On darwin I need to set AFL_CC and CC.

  make clean
  CC="afl-clang" ./configure --enable-trace --enable-write --disable-shared
  make
  mkdir fuzz-in; cp test/test-data/example_2000.dwg fuzz-in/
  afl-fuzz -i fuzz-in -o fuzz-out -- programs/dwgread -

Using the fast option and an internal loop would be faster. I get 220/sec uninstrumented
and 800/sec instrumented without -O2, which is fast enough to finish within 30m for a 32k DWG.

Update: With honggfuzz:

    ../configure --disable-shared --disable-bindings CC=hfuzz-clang CFLAGS='-O2 -g -fsanitize=address,undefined -fno-omit-frame-pointer -I/usr/local/include'
    make -C src && make -C examples dwgfuzz
    honggfuzz -i ../.fuzz-in-dxf -- examples/dwgfuzz -indxf ___FILE___

I added a better examples/dwgfuzz for faster persisent mode and more coverage. Up to 2000/sec.
There's also a new examples/llvmfuzz which finds even more bugs.

    make -C src
    clang -I../src -Isrc -g -O3 -fsanitize=address,fuzzer ../examples/llvmfuzz.c -Lsrc/.libs -lredwg
    LD_LIBRARY_PATH=src/.libs ./a.out  -timeout=4000 -detect_leaks=0 -rss_limit_mb=8000 ../test/test-data/

* adding other code

You can only add significant code by some author who has copyright
assigned to the FSF or signed a copyright disclaimer with the FSF. See
CONTRIBUTING.

The license of this work (code, docs, ...) must be GPLv3 compatible,
see the list at USING_FOREIGN_CODE.

* reverse-engineering with examples/unknown

There's a lot of code related to examples/unknown to automatically
find the field layout of yet unknown classes.

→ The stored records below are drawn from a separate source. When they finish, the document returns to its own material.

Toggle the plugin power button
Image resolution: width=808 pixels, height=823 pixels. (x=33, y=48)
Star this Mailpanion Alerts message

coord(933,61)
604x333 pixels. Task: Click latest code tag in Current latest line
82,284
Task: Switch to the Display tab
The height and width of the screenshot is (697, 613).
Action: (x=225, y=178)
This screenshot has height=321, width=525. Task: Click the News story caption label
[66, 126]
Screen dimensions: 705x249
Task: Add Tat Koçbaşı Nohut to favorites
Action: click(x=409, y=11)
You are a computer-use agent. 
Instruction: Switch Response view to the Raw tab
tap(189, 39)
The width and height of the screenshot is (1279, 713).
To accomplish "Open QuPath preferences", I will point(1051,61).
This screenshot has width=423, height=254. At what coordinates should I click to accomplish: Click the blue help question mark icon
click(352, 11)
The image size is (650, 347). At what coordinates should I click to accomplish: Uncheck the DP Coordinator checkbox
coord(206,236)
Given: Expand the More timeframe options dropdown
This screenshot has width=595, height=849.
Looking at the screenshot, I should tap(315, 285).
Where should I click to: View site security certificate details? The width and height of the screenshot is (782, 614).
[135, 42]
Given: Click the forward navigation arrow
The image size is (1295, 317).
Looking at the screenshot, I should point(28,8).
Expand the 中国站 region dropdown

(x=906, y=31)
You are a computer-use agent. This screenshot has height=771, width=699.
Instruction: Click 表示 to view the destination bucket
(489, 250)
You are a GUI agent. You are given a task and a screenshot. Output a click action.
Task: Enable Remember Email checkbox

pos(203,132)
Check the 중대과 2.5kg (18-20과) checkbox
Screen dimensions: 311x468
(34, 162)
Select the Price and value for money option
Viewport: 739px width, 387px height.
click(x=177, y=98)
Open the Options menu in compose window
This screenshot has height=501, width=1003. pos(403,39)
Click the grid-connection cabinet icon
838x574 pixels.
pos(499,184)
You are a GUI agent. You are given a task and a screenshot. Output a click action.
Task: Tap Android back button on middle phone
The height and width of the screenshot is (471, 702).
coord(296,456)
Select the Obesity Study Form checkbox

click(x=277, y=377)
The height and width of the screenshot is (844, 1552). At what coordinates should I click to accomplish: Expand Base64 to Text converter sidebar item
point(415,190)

At first you need
DWG/DXF pairs of unknown entities or objects and put them into
test/test-data/. At creation take care to create uniquely identifiable
names and numbers, not to create DXF fields all with the same value 0.
Then you'll never known which field in the DWG is which.

Then run make -C examples regen-unknown, which does this:

run ./logs-all.sh to create -v4 logfiles with the binary blobs for all
UNKNOWN_OBJ and UNKNOWN_ENT instances in those DWG's.

Then the perl script log_unknown.pl creates the include file
alldwg.inc adding all those blobs.

The next perl script log_unknown_dxf.pl parses alldwg.inc and looks
for matching DXF files, and creates the 3 include files alldxf_0.inc
with the matching blob data from alldwg.inc, alldxf_1.inc with the
matching field types and values from the DXF and alldxf_2.inc to
workaround some static initialization issues in the C file.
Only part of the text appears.